The commission had determined, in response to petitions from AT&T and Duke, that the incumbent telephone carrier paid too much to utility Duke to access its poles. However, because AT&T had an agreement with Duke that conferred onto it advantages not given to other attachers, the commission determined that the telecom would not pay a comparable lower rate as those other attachers.
AT&T filed a complaint to the U.S. Court of Appeals for the D.C. Circuit last month saying it should pay the rate that the FCC considers comparable to cable companies and other third party attachers that are disadvantaged in the agreement process.
“AT&T is adversely affected by certain parts of the Order because the Federal Communications Commission granted AT&T’s pole attachment complaint only in part,” the company said in its complaint against the November decision. “The Order requires AT&T to pay a substantially higher rate for use of Duke’s poles than the just, reasonable, and fully compensatory new telecom rate AT&T’s competitors pay for use of comparable space on the same utility poles.”
In asking for a dismissal of the order, AT&T is asking the court to find the parts in question of the FCC decision violate the Administrative Procedures Act and “are arbitrary, capricious, an abuse of discretion or otherwise not in accordance with law.”
The FCC makes determinations on costs to attach to utility poles to ensure that they are “just and reasonable” under the Telecommunications Act. Attaching to poles is a critical component of broadband buildouts. The commission set up a framework to determine what’s a fair rate.

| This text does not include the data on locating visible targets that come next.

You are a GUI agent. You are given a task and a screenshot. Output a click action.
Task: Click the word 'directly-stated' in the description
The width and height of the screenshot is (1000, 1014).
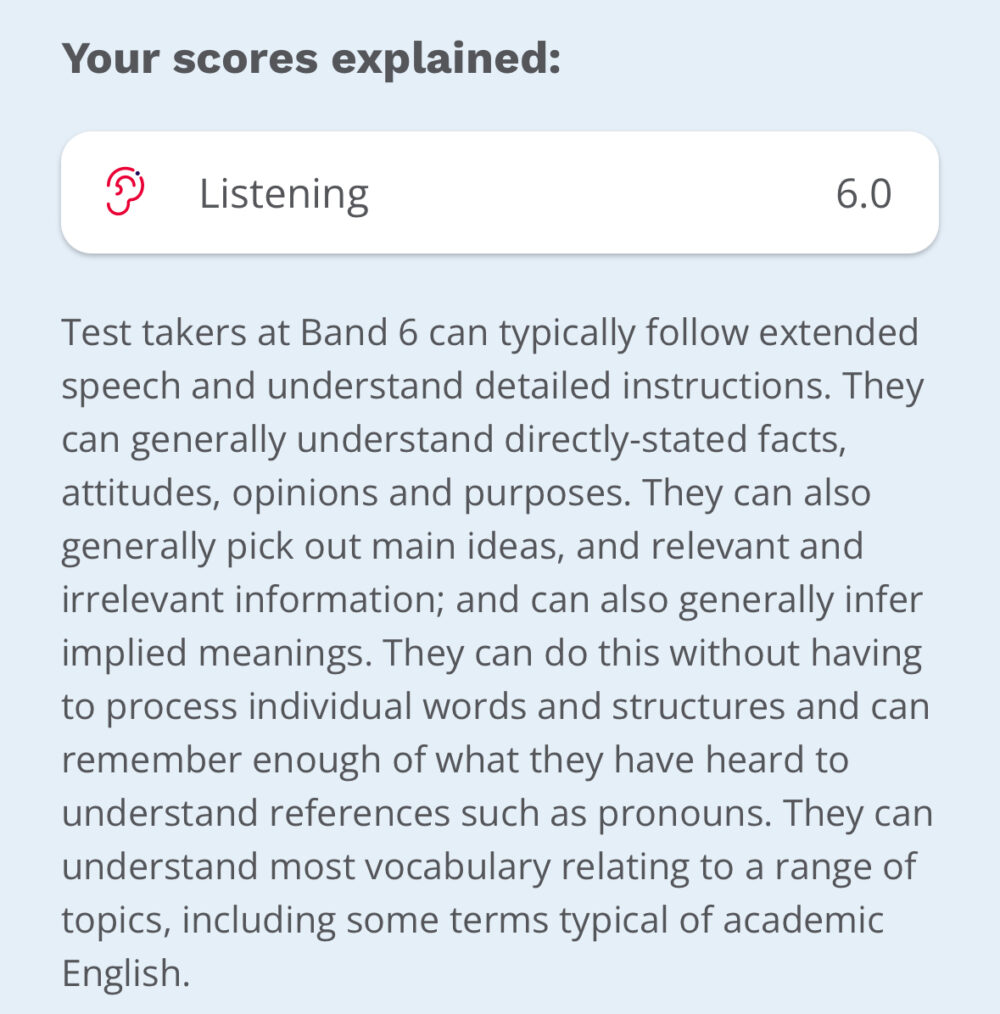pyautogui.click(x=625, y=440)
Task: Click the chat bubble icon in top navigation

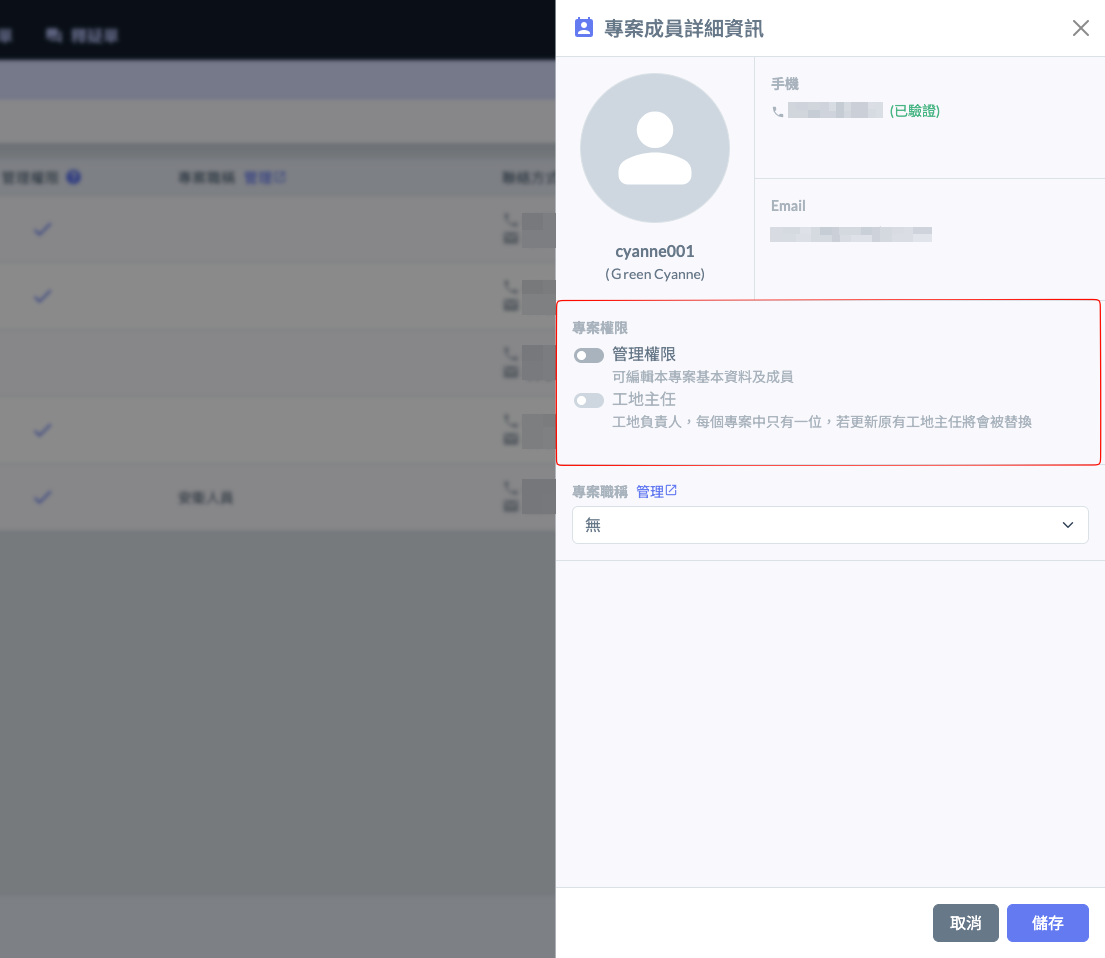Action: tap(54, 35)
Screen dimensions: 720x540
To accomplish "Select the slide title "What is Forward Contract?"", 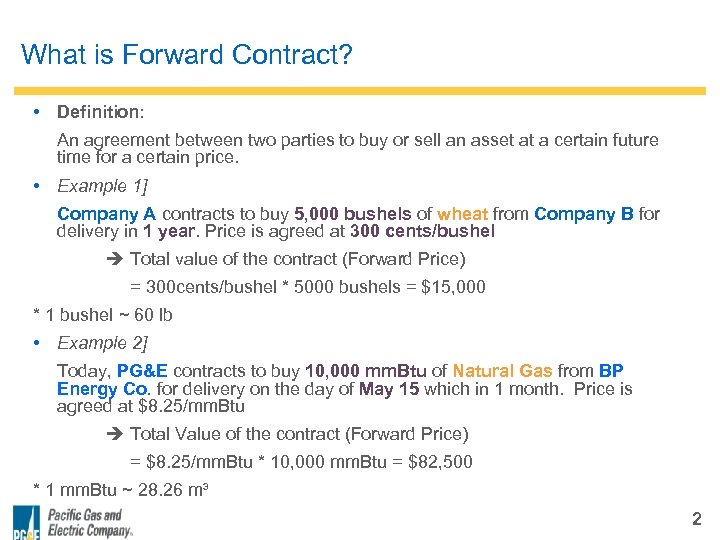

It set a rate ceiling in a 2018 order because incumbent telephone company bargaining power and pole ownership versus utilities had, by then, been in decline. In effect, it revised a presumption set in 2011 that incumbent telephone companies had superior bargaining power versus other telecom attachers and replaced it with the presumption – which took effect in March 2019 – that the two attachers “are similarly situated” and therefore entitled to “comparable” rates.
The caveat to the 2018 order, however, was that the new incumbent telco rates would take effect only if the agreement with the utility was signed after the order’s effective date. Because AT&T and Duke had an existing agreement before 2019, the FCC said it did not qualify for the new rate. It was thus subject to the old telecom rate as a reference.
The FCC concluded that, despite AT&T being entitled to a lower rate, the existing agreement between it and Duke provides AT&T “with benefits that materially advantage it compared to other attachers on the same poles.”
The decision added AT&T is entitled to a pole attachment rate that “does not exceed the Old Telecom Rate, covering the entire timeframe at issue.”
The commission is currently examining whether utilities should share in the cost of replacing those poles, which are often born by the requesting attacher.